I have a UK PPL and IMC rating , and am going to eventually take the FAAIR..
I am buying an 'N ' reg aircraft , so the FAAIR will be vaild in the UK ..
Question...

Until I actually GET the FAAIR , am I legally allowed to exercise the priviledges of my IMC rating , if I am doing it in an N reg aircraft?


any replies much appreciated

Bill Padley
London

bookworm
28th Jul 2004, 06:36
It depends how you square up:

61.3(a) (a) Pilot certificate. A person may not act as pilot in command ... of a civil aircraft of U.S. registry, unless that person—

(1) Has a valid pilot certificate or special purpose pilot authorization issued under this part ... However, when the aircraft is operated within a foreign country, a current pilot license issued by the country in which the aircraft is operated may be used; and

with

(e) Instrument rating.
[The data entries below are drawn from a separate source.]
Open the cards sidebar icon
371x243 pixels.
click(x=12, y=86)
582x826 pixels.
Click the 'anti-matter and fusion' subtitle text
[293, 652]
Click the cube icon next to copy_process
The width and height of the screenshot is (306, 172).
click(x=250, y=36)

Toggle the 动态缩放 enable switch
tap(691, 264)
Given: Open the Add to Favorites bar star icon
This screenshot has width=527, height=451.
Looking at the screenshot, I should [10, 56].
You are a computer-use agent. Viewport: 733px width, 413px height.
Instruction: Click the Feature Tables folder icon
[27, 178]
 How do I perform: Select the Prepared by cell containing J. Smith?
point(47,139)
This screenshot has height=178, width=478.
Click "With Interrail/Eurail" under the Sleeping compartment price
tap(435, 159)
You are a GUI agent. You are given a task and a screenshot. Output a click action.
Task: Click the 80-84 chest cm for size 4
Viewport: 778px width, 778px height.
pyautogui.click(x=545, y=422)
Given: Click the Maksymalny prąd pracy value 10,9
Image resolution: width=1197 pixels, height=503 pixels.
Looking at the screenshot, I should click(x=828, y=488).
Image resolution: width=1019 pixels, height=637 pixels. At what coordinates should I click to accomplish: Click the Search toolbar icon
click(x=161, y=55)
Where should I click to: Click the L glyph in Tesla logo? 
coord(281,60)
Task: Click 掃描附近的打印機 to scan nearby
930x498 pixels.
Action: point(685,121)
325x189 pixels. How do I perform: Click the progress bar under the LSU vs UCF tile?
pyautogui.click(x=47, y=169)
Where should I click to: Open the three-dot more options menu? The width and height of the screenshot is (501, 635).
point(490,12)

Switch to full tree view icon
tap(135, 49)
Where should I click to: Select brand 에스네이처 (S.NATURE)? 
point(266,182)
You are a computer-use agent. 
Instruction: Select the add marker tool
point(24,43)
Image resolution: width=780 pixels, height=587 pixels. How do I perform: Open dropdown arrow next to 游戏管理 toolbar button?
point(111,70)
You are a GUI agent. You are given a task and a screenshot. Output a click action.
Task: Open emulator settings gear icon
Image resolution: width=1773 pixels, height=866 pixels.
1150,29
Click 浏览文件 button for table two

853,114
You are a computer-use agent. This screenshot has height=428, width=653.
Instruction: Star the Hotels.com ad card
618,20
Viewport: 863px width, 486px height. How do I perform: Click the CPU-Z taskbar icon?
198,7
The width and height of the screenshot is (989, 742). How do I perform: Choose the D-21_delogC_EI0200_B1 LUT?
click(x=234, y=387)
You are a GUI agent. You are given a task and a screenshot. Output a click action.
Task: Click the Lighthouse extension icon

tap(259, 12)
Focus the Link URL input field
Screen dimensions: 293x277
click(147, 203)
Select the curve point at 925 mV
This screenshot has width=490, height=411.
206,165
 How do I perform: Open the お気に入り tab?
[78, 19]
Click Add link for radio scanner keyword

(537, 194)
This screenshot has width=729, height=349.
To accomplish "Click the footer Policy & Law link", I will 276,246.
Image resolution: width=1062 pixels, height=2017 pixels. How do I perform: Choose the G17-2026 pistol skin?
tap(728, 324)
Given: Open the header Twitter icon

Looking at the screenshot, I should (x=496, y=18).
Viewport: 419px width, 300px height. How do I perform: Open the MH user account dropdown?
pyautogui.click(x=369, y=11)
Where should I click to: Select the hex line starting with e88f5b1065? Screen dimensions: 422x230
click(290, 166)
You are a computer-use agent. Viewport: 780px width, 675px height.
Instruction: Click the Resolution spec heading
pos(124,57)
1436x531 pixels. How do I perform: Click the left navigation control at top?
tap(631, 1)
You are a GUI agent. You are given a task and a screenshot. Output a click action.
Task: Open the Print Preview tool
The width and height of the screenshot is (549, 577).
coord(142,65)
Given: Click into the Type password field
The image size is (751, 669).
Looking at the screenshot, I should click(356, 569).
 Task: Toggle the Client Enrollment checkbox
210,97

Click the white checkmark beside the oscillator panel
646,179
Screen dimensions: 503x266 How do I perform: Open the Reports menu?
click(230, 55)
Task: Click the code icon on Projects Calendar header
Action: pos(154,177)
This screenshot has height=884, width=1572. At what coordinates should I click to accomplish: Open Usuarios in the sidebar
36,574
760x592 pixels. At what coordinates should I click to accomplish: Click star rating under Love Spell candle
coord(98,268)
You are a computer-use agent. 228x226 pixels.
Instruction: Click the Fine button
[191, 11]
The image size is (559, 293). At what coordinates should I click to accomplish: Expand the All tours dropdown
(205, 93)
No person may act as pilot in command of a civil aircraft under IFR or in weather conditions less than the minimums prescribed for VFR flight unless that person holds:

(1) The appropriate aircraft category, class, type (if required), and instrument rating on that person's pilot certificate for any airplane, helicopter, or powered-lift being flown;

(assuming that the FAA has any business regulating what a UK citizen does within the UK, but that's another debate ;))

What were we saying about the FAA's drafting skills in another thread? :)

vsukpadman
28th Jul 2004, 06:43
Hmm
"
1) The appropriate aircraft category, class, type (if required), and instrument rating on that person's pilot certificate for any airplane, helicopter, or powered-lift being flown; "

Surely an IMC rating is one such instrument rating then , or am I missing something :-)

Given that the holder has
a) A Uk licence and
b) A Uk issued IR of sorts ( IMC)

then the conditions are met?

cheers for any help !

Bill Padley
London

bookworm
28th Jul 2004, 06:54
So you think an IMC-rating is an instrument rating for the purpose of the FARs? Why not go one step further and just interpret it as an instrument rating for the purposes of the ANO? ;)

Seriously, an instrument rating is an ICAO-standard rating, which has an equivalent for every "foreign country". An IMC rating is not recognised by ICAO as an instrument rating. If it were, you'd be permitted to use it anywhere.

vsukpadman
28th Jul 2004, 07:17
Fair enough ....

worth a try <VBG>

So basically with my N reg aircraft , I need to go for the Full FAA IR (which I was going to do anyway) before flying in IMC in the UK ...

cheers for that ....helps a lot!

now back to Martha King ...LOLOL

Bill Padley
London

S-Works
28th Jul 2004, 09:26
Oh, god, not Mad Martha and her drippy husband. I lost the will to live when watching those!!!

vsukpadman
28th Jul 2004, 09:49
Bose..

I'm getting very close to that point...!

LOL

BP

Lurcher Man
28th Jul 2004, 10:54
Don't forget that all your IMC training & subsequent Instument time counts towards the Aeronautical Experience requirments for FAA IR (40 hrs Instrument time of which 15 is with an Instrument Instructor)

vsukpadman
28th Jul 2004, 11:01
Lurcher..

yup thats a good thing!...I actually ended up with 20 hrs simulated instrument in Florida doing my IMC, so that will come in very useful..though I will be fully utilising an instructor for extra hours, just to get to the higher standards of the FAA IR, and to build instrument hours/experience on type (Cirrus SR22) ..

cheers

Bill P

IO540
28th Jul 2004, 18:48
This is a recent reply from CAA to this question:

"You must ask the FAA. It is for the State of Registry to decide if
[and if so to what extent] aircraft registered in that State can be flown by pilots licensed elsewhere."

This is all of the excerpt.